Preguntas frecuentes
¿Es normal necesitar más de 9 horas si entreno mucho? Sí, según los datos de atletas de élite, es razonable e incluso esperable necesitar más de las 7-9 horas generales si tu carga de entrenamiento es alta — algunos atletas de élite reportan necesitar 10 horas o más.
¿Puedo entrenarme para necesitar menos horas de sueño? No hay evidencia sólida de que se pueda «entrenar» al cuerpo para funcionar de forma óptima con menos horas de las que biológicamente necesita — lo que ocurre habitualmente es que la persona se acostumbra a funcionar en un estado de déficit crónico, sin que eso signifique que ya no le afecte.
¿Los niños que hacen deporte necesitan dormir más que los que no? Aunque hay menos investigación específica en población infantil deportista, la lógica fisiológica (mayor necesidad de recuperación con mayor actividad física) sugiere que el extremo superior del rango recomendado para su edad es especialmente relevante en niños y adolescentes con actividad física intensa.
¿Cómo sé si mi «necesidad personal» de sueño es realmente mayor, o simplemente tengo mala higiene de sueño? Es una buena pregunta que no siempre es fácil de responder por cuenta propia.
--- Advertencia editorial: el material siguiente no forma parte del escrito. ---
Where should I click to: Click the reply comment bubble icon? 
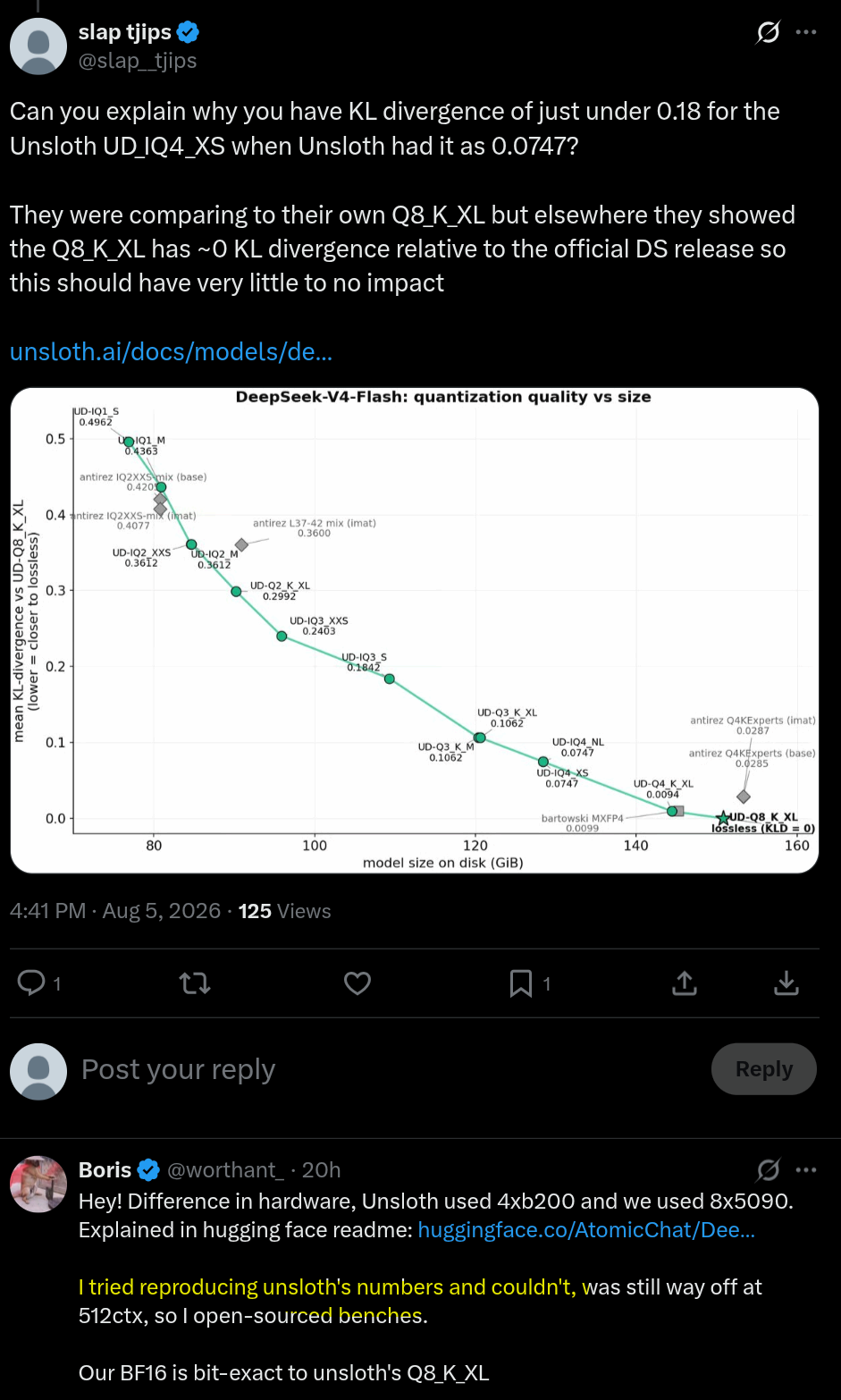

Si tras aplicar buenos hábitos de sueño de forma consistente sigues necesitando más horas de las recomendadas para tu grupo de edad para sentirte bien, es razonable asumir que tu necesidad individual está en el extremo alto del rango normal.
Conclusión
Las horas de sueño que necesitas no son una cuestión de disciplina ni de «aguante» — dependen en gran medida de tu edad y, si entrenas con regularidad, de tu carga de actividad física, además de etapas vitales concretas como el embarazo o los periodos de enfermedad. Las recomendaciones generales (7-9 horas para la mayoría de adultos) son un buen punto de partida, pero los datos en deportistas de élite muestran que muchas personas activas necesitan más de lo que realmente duermen, con un déficit medio de más de una hora y media por noche. Si sospechas que tu necesidad individual está por encima de la media, o si tienes dificultades persistentes para dormir las horas que necesitas, consulta con un profesional sanitario especializado en medicina del sueño, en vez de asumir que «con menos vas sobrado» sin haberlo comprobado realmente.